Here is the task for the records below: repeat exactly the lines from the one with "Open source code editor icon" to the one with "You are a computer-use agent. The width", both included, and nothing else.

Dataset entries
★ ★ ★
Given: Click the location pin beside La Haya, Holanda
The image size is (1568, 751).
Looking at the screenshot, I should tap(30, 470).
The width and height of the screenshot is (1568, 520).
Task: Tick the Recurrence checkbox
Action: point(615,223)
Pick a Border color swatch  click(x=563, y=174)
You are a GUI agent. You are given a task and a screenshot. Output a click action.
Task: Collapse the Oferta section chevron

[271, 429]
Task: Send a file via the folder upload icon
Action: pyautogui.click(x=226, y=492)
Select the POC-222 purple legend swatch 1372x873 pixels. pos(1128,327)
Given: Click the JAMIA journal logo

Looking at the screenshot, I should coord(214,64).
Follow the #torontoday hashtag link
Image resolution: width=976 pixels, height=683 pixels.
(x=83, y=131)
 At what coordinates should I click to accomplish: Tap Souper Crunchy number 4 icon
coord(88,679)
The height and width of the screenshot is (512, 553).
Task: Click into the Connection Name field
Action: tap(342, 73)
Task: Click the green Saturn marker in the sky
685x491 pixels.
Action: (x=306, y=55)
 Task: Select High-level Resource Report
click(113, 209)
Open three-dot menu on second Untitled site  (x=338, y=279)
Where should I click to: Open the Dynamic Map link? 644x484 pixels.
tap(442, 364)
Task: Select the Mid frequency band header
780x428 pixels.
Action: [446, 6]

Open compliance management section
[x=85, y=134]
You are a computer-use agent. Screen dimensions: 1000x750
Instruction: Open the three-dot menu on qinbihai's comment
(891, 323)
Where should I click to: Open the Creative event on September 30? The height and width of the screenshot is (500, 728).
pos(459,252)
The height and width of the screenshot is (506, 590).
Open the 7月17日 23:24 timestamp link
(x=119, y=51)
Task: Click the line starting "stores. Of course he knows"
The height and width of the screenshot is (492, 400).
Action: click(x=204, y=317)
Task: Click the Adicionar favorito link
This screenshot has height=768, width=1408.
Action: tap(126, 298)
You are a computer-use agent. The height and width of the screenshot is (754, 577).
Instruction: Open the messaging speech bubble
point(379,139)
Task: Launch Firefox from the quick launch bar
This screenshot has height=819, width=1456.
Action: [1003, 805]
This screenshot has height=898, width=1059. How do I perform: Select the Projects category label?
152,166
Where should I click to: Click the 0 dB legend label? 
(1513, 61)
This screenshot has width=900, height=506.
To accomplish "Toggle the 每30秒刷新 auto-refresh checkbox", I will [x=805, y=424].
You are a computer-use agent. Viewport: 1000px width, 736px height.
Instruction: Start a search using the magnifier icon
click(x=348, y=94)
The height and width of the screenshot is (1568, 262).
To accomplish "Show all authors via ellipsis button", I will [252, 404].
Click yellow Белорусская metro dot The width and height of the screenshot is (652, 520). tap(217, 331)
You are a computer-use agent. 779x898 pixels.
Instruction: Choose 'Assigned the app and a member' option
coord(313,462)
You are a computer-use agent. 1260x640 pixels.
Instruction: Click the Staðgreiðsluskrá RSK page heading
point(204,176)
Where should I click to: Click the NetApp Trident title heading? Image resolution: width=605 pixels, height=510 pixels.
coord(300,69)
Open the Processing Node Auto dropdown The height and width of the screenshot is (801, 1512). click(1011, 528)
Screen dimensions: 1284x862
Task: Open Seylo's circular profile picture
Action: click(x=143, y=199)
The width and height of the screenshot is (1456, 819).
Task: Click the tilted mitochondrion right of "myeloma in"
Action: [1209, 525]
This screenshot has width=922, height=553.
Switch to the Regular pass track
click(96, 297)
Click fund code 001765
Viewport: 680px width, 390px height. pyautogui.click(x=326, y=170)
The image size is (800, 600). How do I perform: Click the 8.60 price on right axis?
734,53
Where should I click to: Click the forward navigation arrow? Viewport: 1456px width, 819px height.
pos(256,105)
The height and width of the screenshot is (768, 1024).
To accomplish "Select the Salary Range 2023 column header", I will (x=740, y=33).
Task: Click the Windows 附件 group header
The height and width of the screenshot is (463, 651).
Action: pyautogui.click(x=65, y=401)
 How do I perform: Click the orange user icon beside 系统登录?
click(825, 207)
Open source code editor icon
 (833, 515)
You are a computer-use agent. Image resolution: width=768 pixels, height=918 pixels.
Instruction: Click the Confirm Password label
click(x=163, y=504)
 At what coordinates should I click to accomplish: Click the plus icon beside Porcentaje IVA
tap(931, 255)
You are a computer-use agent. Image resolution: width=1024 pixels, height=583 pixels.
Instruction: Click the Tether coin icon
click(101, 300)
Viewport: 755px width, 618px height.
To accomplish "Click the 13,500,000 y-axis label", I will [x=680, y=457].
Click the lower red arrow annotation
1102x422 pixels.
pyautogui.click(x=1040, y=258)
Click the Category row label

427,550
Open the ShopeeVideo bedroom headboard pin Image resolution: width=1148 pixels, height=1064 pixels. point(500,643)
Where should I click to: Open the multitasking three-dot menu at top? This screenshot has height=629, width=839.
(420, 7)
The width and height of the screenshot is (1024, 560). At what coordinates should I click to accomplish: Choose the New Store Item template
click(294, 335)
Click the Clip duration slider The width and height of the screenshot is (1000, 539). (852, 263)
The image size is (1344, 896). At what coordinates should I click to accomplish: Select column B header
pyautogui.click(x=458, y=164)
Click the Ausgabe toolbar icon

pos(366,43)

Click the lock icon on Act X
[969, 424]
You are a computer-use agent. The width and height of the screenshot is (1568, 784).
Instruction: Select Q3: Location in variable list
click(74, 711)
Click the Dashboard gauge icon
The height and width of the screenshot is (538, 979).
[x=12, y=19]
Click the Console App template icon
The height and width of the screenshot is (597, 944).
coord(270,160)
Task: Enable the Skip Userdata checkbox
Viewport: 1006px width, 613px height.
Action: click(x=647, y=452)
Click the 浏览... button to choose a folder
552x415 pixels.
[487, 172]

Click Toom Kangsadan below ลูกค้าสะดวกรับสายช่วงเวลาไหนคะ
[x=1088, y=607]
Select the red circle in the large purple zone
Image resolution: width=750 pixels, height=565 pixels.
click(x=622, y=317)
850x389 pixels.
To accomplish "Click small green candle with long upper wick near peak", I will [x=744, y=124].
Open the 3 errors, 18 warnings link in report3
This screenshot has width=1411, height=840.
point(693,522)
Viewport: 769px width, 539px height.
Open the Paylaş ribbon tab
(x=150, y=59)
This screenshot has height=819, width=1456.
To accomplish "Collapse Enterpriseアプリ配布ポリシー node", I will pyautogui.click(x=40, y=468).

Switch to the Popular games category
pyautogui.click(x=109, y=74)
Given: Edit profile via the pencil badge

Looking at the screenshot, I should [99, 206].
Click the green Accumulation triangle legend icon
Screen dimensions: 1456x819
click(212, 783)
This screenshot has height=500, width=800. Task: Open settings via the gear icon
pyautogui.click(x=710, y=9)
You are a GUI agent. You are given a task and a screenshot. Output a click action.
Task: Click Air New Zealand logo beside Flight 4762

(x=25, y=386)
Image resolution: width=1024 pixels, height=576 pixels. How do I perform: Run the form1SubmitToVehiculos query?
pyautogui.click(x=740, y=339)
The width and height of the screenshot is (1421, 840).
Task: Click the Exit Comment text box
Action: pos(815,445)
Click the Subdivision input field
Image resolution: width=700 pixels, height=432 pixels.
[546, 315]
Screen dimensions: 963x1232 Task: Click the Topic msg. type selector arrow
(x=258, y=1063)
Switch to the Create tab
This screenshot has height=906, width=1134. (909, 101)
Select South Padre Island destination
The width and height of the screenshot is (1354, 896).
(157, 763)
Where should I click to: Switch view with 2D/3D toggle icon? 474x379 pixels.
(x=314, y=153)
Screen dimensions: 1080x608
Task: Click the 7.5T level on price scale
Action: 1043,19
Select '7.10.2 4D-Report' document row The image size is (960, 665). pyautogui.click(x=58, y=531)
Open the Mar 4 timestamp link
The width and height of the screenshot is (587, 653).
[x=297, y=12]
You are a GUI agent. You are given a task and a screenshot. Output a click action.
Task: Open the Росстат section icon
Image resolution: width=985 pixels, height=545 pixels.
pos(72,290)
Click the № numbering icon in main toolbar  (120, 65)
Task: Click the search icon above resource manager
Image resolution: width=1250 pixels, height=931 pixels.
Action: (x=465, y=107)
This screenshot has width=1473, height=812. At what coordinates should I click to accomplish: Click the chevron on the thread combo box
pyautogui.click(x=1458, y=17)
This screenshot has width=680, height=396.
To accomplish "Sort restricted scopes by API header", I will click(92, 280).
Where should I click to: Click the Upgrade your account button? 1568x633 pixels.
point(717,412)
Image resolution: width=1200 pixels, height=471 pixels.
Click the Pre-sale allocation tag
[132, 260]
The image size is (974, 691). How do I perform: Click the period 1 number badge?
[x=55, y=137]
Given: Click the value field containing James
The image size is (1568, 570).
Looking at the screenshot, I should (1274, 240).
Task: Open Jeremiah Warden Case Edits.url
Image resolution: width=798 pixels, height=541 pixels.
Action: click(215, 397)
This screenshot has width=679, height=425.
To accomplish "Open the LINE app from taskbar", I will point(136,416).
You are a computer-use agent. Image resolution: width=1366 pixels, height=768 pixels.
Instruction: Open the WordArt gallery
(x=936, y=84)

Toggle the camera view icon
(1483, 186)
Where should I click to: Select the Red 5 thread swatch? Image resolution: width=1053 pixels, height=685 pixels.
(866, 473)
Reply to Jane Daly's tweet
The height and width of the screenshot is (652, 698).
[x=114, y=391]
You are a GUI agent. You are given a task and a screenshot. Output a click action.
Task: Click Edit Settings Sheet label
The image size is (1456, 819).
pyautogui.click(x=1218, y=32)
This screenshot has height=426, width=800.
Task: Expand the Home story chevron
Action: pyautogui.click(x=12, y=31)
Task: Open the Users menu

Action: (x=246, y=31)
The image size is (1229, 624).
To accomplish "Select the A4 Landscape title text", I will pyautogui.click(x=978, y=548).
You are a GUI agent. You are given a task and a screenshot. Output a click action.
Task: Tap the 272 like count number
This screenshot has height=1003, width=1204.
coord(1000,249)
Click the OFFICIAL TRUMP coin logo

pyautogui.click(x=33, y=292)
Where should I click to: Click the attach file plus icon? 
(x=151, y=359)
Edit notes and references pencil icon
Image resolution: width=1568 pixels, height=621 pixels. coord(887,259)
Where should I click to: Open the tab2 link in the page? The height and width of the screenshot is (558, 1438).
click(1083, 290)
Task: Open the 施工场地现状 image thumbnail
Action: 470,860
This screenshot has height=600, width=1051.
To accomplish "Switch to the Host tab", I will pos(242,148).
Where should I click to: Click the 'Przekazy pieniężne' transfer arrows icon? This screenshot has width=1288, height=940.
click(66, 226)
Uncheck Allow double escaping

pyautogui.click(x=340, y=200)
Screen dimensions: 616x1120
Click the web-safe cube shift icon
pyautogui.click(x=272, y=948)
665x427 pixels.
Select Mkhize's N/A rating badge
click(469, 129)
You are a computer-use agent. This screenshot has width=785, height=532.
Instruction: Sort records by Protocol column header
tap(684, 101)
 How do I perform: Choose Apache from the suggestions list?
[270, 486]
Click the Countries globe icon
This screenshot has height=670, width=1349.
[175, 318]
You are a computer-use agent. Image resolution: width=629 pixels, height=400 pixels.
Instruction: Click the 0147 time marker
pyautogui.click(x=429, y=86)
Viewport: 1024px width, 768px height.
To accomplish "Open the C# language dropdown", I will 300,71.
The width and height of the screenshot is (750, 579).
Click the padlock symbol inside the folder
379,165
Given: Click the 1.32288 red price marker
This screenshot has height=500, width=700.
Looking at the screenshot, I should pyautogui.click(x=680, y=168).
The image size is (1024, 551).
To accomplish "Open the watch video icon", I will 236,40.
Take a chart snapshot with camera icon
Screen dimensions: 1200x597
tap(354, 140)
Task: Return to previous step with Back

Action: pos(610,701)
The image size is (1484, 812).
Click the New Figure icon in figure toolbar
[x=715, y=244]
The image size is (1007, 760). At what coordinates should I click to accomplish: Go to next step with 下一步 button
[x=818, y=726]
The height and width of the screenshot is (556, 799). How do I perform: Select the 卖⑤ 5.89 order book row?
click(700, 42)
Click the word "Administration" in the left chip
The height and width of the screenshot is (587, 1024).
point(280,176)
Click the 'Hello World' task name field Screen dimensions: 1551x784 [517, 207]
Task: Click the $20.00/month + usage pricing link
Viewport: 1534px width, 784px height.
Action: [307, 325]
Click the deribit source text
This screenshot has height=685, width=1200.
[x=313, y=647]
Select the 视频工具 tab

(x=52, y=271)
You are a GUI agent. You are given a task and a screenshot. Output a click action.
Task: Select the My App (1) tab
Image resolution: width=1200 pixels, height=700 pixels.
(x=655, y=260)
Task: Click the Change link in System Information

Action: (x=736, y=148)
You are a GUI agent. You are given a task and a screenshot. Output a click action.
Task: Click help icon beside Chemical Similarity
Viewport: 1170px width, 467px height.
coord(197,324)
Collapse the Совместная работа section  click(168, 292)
★ ★ ★
● **Answer area**:
Open source code editor icon
 (833, 515)
You are a computer-use agent. Image resolution: width=768 pixels, height=918 pixels.
Instruction: Click the Confirm Password label
click(x=163, y=504)
 At what coordinates should I click to accomplish: Click the plus icon beside Porcentaje IVA
tap(931, 255)
You are a computer-use agent. Image resolution: width=1024 pixels, height=583 pixels.
Instruction: Click the Tether coin icon
click(101, 300)
Viewport: 755px width, 618px height.
To accomplish "Click the 13,500,000 y-axis label", I will [x=680, y=457].
Click the lower red arrow annotation
1102x422 pixels.
pyautogui.click(x=1040, y=258)
Click the Category row label

427,550
Open the ShopeeVideo bedroom headboard pin Image resolution: width=1148 pixels, height=1064 pixels. point(500,643)
Where should I click to: Open the multitasking three-dot menu at top? This screenshot has height=629, width=839.
(420, 7)
The width and height of the screenshot is (1024, 560). At what coordinates should I click to accomplish: Choose the New Store Item template
click(294, 335)
Click the Clip duration slider The width and height of the screenshot is (1000, 539). (852, 263)
The image size is (1344, 896). At what coordinates should I click to accomplish: Select column B header
pyautogui.click(x=458, y=164)
Click the Ausgabe toolbar icon

pos(366,43)

Click the lock icon on Act X
[969, 424]
You are a computer-use agent. The width and height of the screenshot is (1568, 784).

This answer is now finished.